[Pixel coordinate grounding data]
== == ==

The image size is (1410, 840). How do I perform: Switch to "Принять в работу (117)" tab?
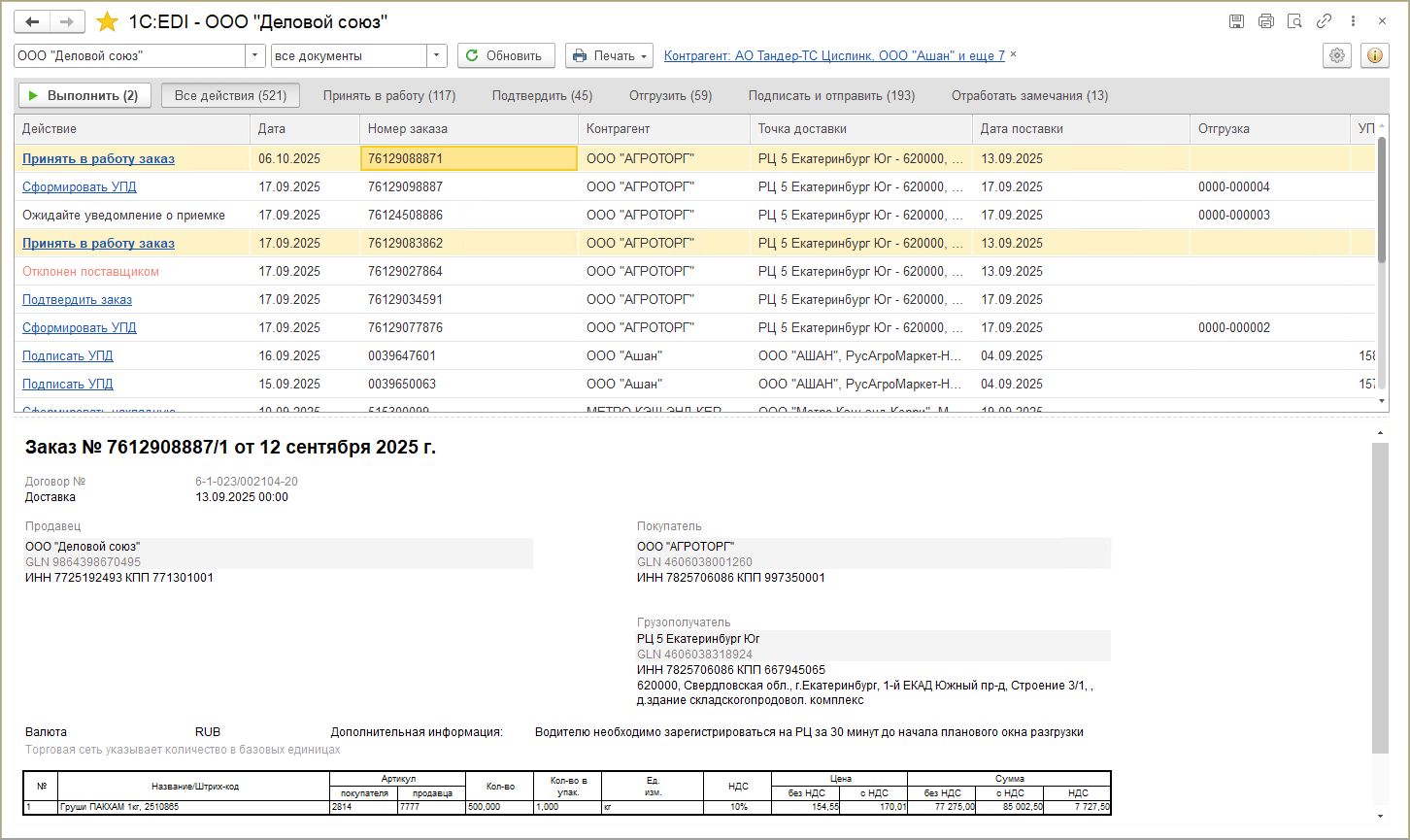pos(389,95)
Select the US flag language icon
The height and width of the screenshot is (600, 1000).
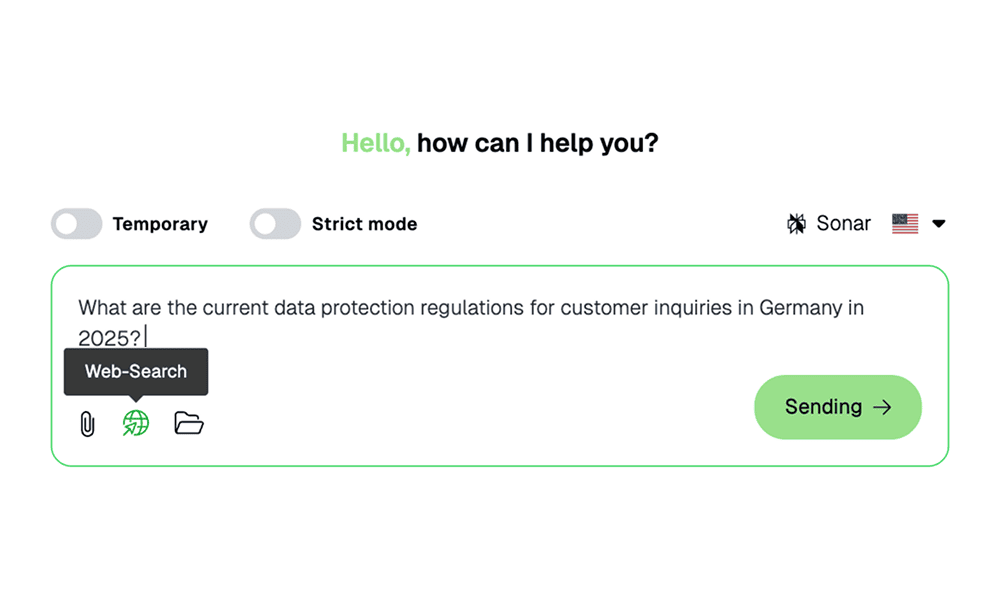pos(905,223)
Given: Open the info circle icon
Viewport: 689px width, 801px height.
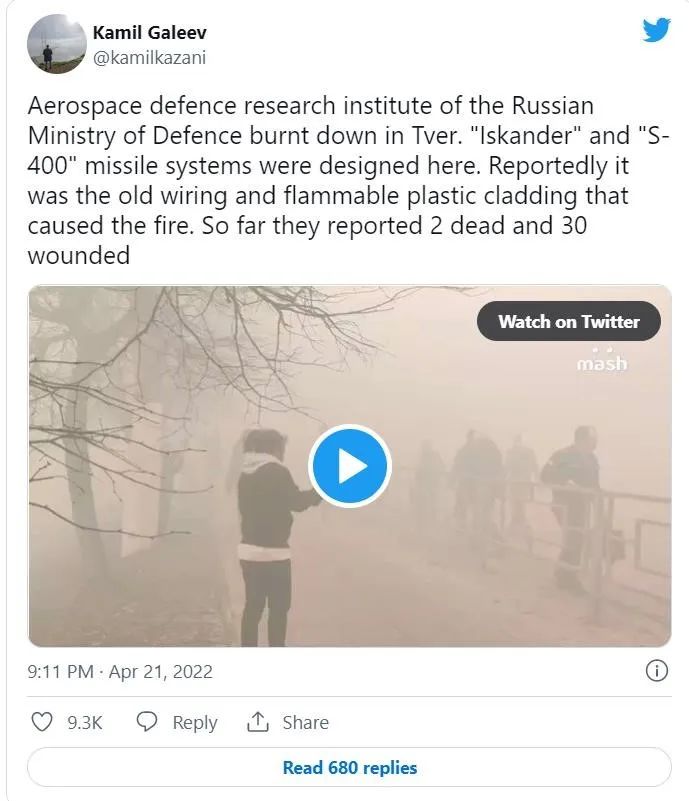Looking at the screenshot, I should (657, 671).
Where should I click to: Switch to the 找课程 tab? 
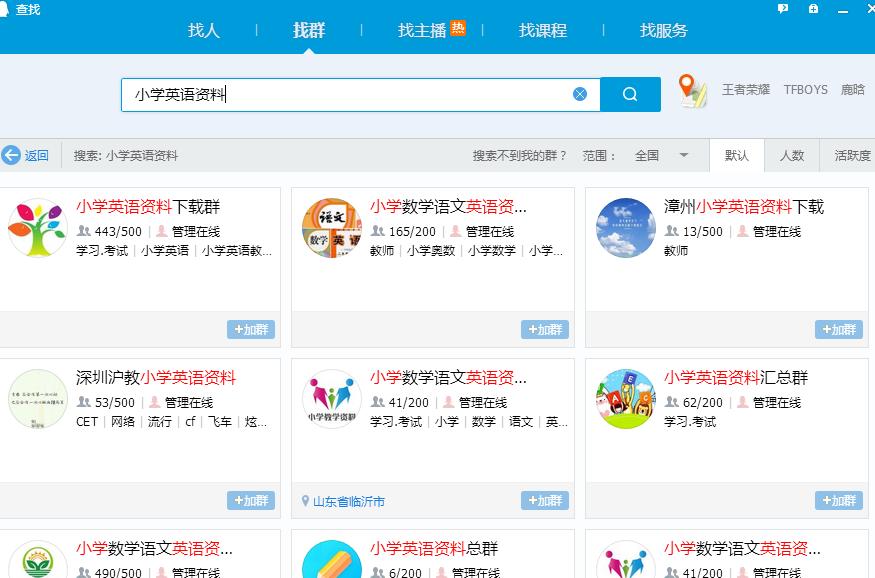click(x=545, y=30)
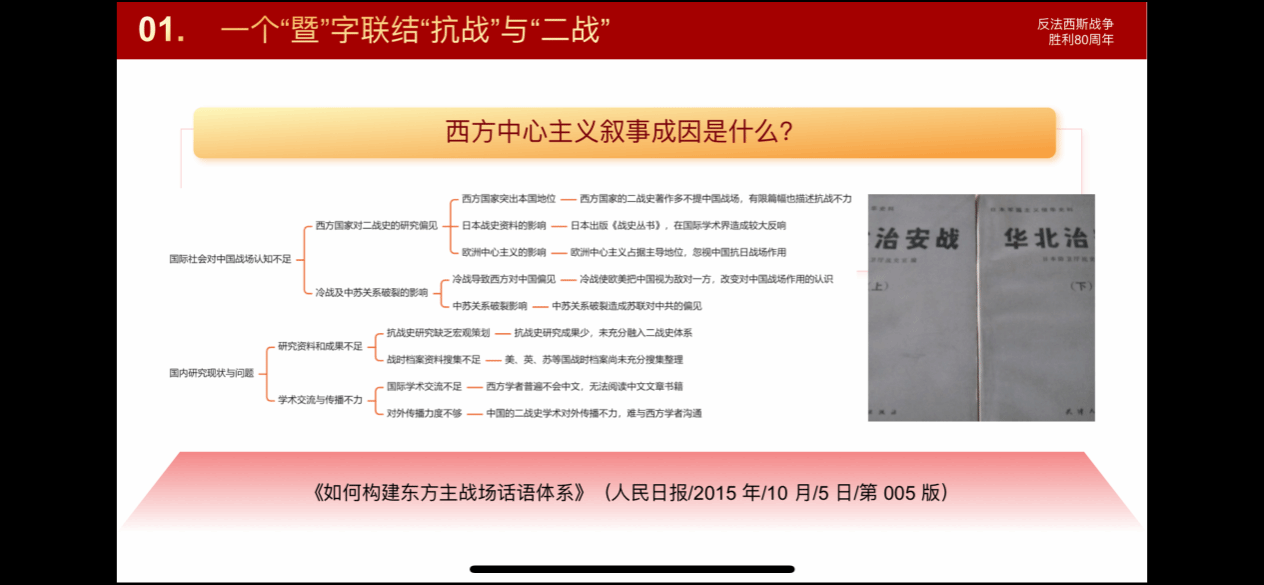The image size is (1264, 585).
Task: Expand the 研究资料和成果不足 branch
Action: tap(320, 346)
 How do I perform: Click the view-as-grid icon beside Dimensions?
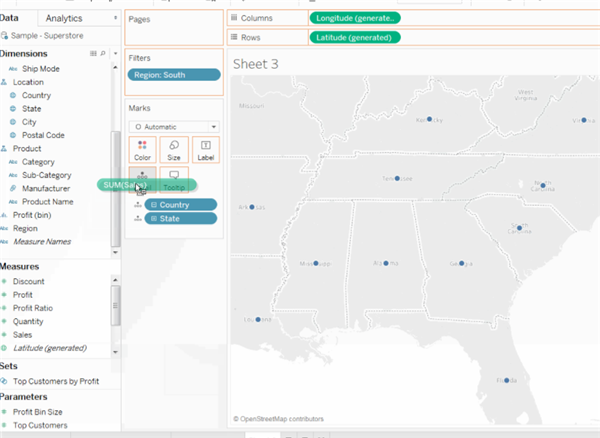92,52
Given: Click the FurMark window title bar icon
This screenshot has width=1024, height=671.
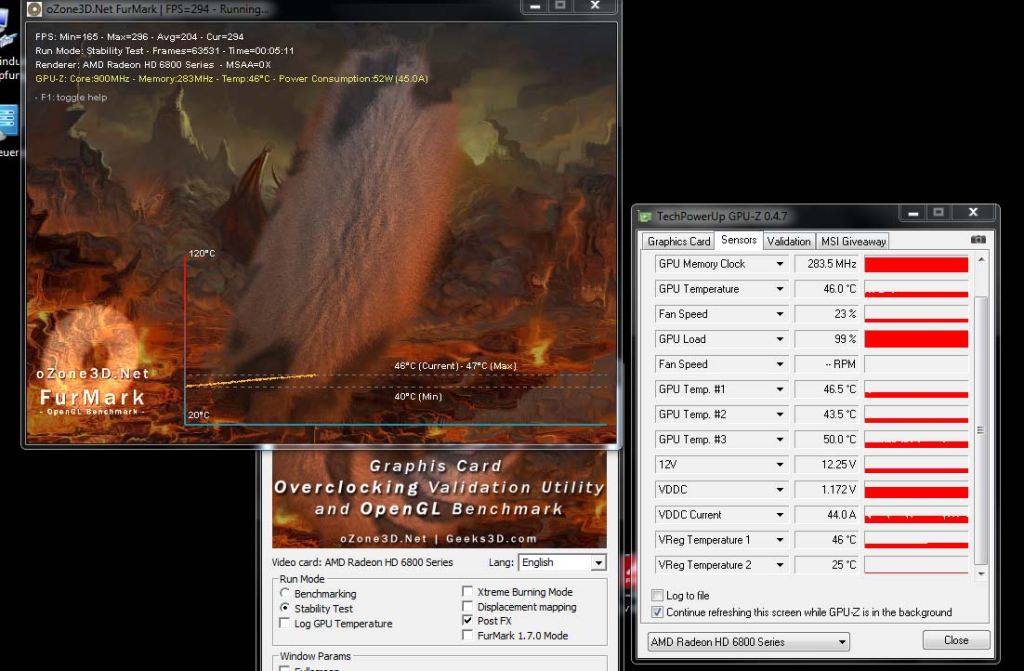Looking at the screenshot, I should 35,8.
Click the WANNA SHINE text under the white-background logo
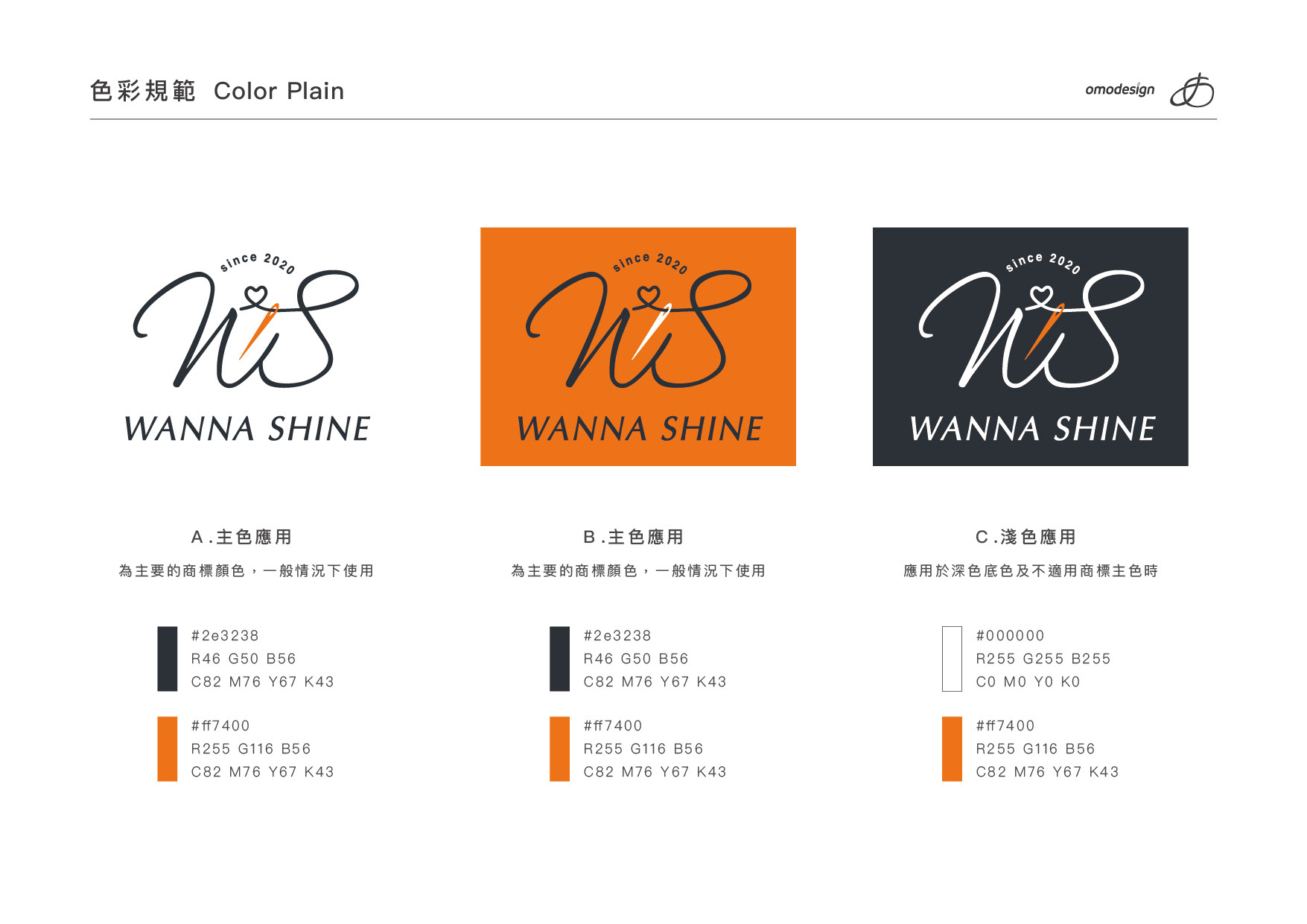 pyautogui.click(x=247, y=429)
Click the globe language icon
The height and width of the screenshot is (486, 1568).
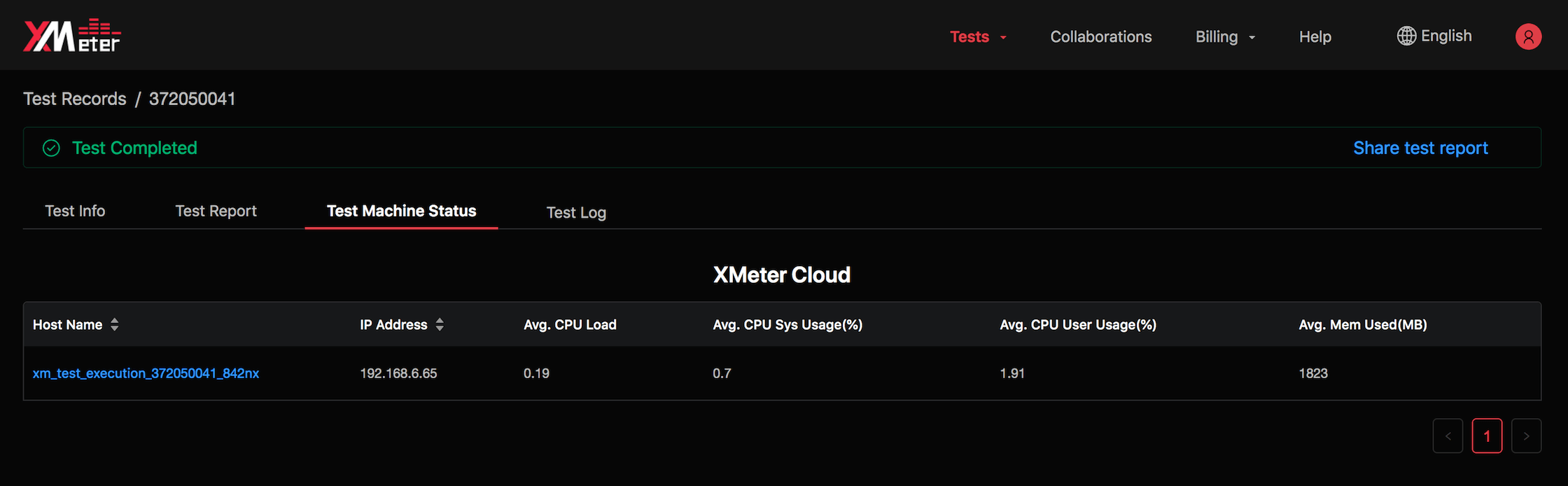coord(1406,36)
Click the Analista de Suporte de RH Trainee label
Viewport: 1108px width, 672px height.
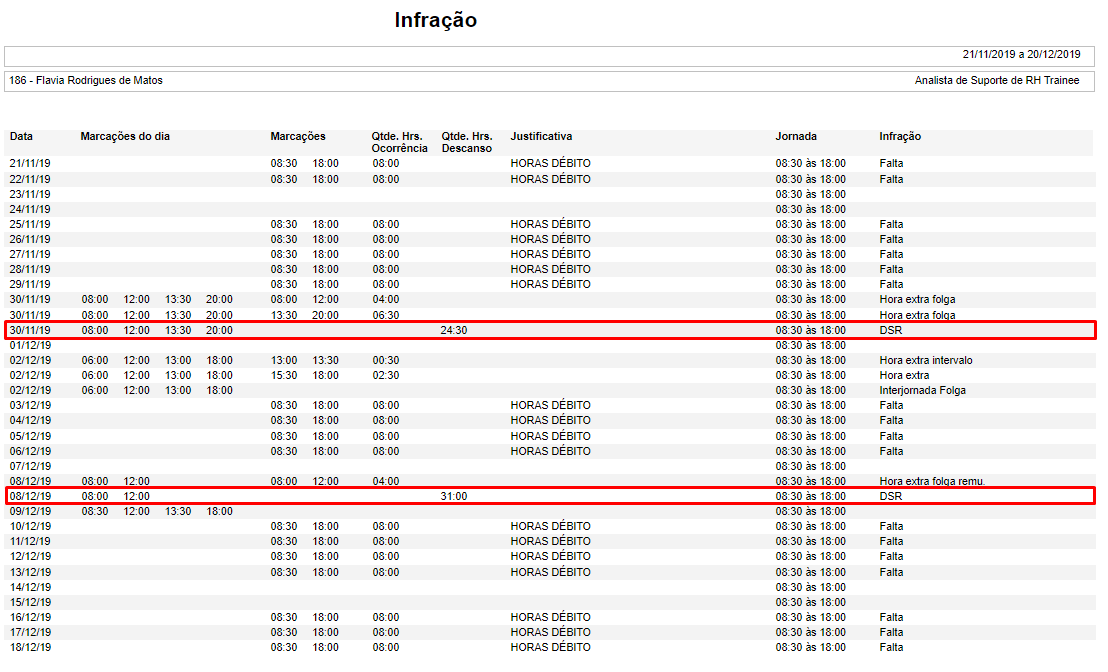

== == ==

## TASK INSTRUCTIONS
Which lines run from the one that holds "The height and width of the screenshot is (486, 1568)." to the final line of the records above? Return them exactly, and skip the pictures.

## SOLUTION FOR THIS EXERCISE
The height and width of the screenshot is (486, 1568).
coord(1406,36)
Click the Analista de Suporte de RH Trainee label
Viewport: 1108px width, 672px height.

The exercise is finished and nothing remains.